Les Russes pourront-ils se présenter aux Jeux olympiques de Paris ? La demande du président ukrainien Volodymyr Zelensky à Emmanuel Macron mardi d’exclure les athlètes de Russie a suscité une vague de réactions en France. A droite comme à gauche, on s’interroge sur la pertinence de cet ostracisme.

« Je ne suis jamais partisan de prendre en otage les événements sportifs internationaux, qui sont par définition des moments de paix et de rencontres. Préservons les JO », a réagi sur franceinfo le patron des députés Les Républicains (LR), Olivier Marleix.

« C’est le CIO qui décide »

« Je ne partage pas cette approche [de Volodymyr Zelensky]. Si on se met à sélectionner des sportifs au vu des guerres et des attentats et du non-respect des droits de l’homme, on va s’aliéner le monde et ça n’a aucun sens », a objecté sur France 2 le président LR de l’Association des maires de France, David Lisnard : » Ce type d’approche qui vise à pénaliser les sportifs, je pense que cela n’a aucun effet.

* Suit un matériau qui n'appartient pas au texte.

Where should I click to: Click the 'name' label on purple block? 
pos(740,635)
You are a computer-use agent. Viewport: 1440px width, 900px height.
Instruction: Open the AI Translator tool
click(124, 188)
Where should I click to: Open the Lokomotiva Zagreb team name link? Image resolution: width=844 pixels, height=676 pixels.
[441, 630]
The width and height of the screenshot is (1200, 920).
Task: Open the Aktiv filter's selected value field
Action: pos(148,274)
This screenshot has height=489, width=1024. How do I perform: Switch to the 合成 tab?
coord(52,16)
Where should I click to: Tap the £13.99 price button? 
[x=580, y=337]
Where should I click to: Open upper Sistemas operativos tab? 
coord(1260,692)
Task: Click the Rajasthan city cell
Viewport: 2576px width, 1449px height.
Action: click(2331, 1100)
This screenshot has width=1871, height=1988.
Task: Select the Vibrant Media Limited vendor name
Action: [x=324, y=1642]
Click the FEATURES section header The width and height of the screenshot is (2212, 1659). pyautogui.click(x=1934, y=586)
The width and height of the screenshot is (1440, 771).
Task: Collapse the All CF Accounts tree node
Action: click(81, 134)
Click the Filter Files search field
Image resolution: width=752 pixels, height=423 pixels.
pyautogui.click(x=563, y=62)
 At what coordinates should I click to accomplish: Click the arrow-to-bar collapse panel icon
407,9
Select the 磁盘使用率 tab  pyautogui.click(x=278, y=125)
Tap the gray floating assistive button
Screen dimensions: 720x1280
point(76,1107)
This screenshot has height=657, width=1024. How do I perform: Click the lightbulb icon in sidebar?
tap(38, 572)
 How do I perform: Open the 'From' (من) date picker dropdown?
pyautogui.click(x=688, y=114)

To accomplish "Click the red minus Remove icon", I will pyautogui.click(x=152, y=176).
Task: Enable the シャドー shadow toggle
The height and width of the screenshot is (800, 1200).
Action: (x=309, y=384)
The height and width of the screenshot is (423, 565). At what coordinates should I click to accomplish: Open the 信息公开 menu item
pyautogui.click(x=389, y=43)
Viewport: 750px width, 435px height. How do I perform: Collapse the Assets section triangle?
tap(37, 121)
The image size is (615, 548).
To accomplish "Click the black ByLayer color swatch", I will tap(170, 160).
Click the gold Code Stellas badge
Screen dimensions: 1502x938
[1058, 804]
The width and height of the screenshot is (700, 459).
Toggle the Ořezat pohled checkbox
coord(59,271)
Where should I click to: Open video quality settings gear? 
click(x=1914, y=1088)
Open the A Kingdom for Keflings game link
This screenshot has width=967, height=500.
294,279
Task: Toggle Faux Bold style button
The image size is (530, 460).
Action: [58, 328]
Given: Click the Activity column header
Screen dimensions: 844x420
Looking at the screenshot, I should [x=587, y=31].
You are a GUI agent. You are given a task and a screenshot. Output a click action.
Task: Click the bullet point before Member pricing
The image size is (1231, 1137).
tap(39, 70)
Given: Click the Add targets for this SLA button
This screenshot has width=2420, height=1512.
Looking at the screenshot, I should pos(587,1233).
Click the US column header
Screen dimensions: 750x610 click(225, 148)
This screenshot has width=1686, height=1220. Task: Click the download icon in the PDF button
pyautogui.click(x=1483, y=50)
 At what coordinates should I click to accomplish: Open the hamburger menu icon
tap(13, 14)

Au contraire, cela n’a que des contre-effets. »

« D’abord, j’espère qu’en 2024, on ne sera pas dans la même situation, et d’ailleurs, je ne suis pas favorable à un boycott, ni je ne suis non plus favorable à un boycott des artistes russes », a commenté pour sa part sur franceinfo le porte-parole du Parti communiste, Ian Brossat, adjoint à la maire de Paris chargé du logement.

« Imaginez si, par exemple, on avait boycotté l’Iran au moment de la Coupe du monde de football, on n’aurait pas eu l’expression de ses athlètes iraniens, donc je pense que ce n’est pas forcément la bonne solution », a-t-il soutenu, rappelant le refus des joueurs iraniens à chanter leur hymne national avant leur premier match de la Coupe du monde 2022 contre l’Angleterre.

« C’est le CIO qui décide des délégations aux JO », a rappelé pour sa part Tony Estanguet, le président du comité d’organisation, lors des voeux de Paris-2024 à la presse, rappelant la neutralité de son équipe.

>> À lire aussi : « Le football n’a plus de sens quand on tue des enfants en Iran » : rapport de supporters iraniens

Après l’invasion de l’Ukraine le 24 février, le Comité international olympique (CIO) a sanctionné Moscou et Minsk. Aucun événement sportif international n’est organisé ou soutenu en Russie ou en Biélorussie et aucun symbole national de ces pays n’est affiché lors d’un événement sportif.

Dans un message pour la nouvelle année, le président du CIO, Thomas Bach, avait indiqué fin 2022 qu’il souhaitait voir ces sanctions sportives prolongées en 2023.

« Ces sanctions contre les États et gouvernements russes et biélorusses doivent et resteront fermement en place », a-t-il déclaré. « Nous voulons voir une équipe forte de (…) l’Ukraine aux JO de Paris 2024 et aux JO d’hiver de Milan Cortina 2026 », a déclaré Thomas Bach, rappelant « l’engagement total du CIO et de tout le mouvement olympique en faveur de cette solidarité ».